Wednesday, April 27, 2011

Conjectural Dates

Assigning the document types concluded about a week ago. The last document type tackled was JQA's poems, which were many. Some late decisions were made as we did this; the original slips for some document types - like JQA's poems - were filed in two ways: both chronologically and alphabetically. In the digital control file, there is no need for this kind of dual-classification. The headings were brought over verbatim and we realized that we could get rid of one altogether and rename the other so that the document type, for JQA's poetry, reads just simply "JQA-Poems, Hymns, Prayers, &c." You can see the "before" of this in the image below in the "Document Types & Names" post from 11 March 2011.

We'll continue to fine tune some of the Document Types as we go along but it feels great to have that part of the paper slips behind us. The web developer added to the search feature a way to narrow your search to each Document Type, so this is an added way of getting at the information which you will enjoy once it is rolled out.

For now, we're working through the conjectural dates of which there are 6,338 records. What this entails is reviewing each entry to make sure that the most up-to-date and accurate information is listed in the date field. Dates were reviewed in Level 1 encoding along with many other things. Unfortunately, some of the dates that needed updating based on the proofing were skipped and now it falls on my shoulders to review the records, fixing them up right. There are other reasons why the dates came over from the XML but won't get into for fear of seeming too defensive. It's a combination, I think, of human and technological reasons though. I've gone through 1,900 as of this post so while it doesn't seem like I'm making progress I am. It feels very "corporate" as I'm moving papers from one pile into another.

The conjectural dates exist for a number of reasons including undated papers, mis-dated papers, etc. For these items the ace staff of the Adams Papers do their level best to assign as accurate a date as possible based on research, expertise, etc. Over the generations of editorial staff, some slips have gone through several updates and now, now is the time for correcting it all so that when you get access to it you can be confident you're looking at great, solid, right information.

There are not 6,338 errors, mind you, and fortunately I do go through pages at a time where everything is synced up.

Friday, March 11, 2011

Document Types & Names

At the moment, we are working on entering "Document Types" into the database. This is a hybrid part of the project where we are working both with the slips and interface. See images below. We have completed JA's document types and are working now on JQA. I skipped AA as I couldn't find her slips.

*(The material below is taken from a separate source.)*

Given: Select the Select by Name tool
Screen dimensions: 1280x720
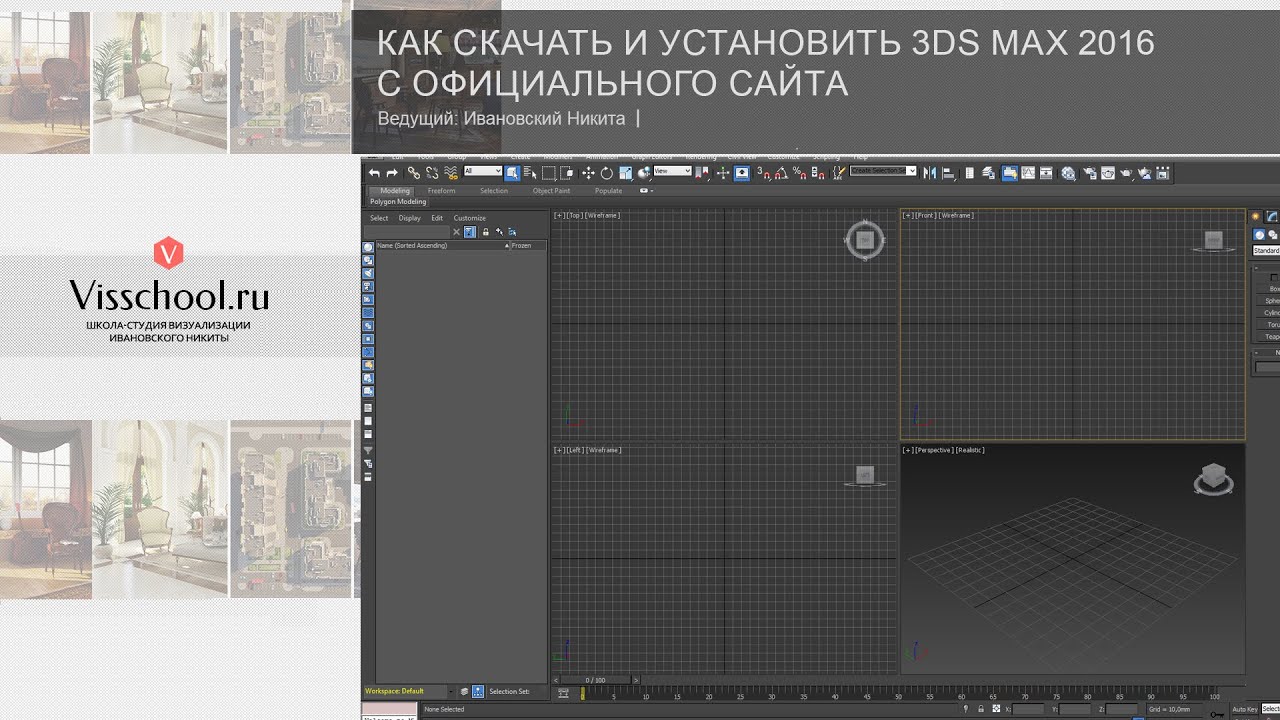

At the same time, the good people in the Adams papers are doing preliminary work on cleaning up the names database. This involved printing out the entire list of names and looking particularly at the Adamses, Smiths, etc. for duplicates and then seeing which can be merged or which can be better identified. Of course our by now classic example is Thomas Baker Johnson who had at least three entries (johnson-t-b; johnson-thomas-b; and johnson-thomas-baker). They have all been fixed in that the attributes are all "johnson-thomas-baker" now. For now, "Johnson, T. B." and "Johnson, Thomas B." still appear in the drop down list of names when searching slips as these forms of his name do appear on the physical slips. However if one were to select these options they would get a return of 0 results. Perhaps it will be worth it to remove them altogether?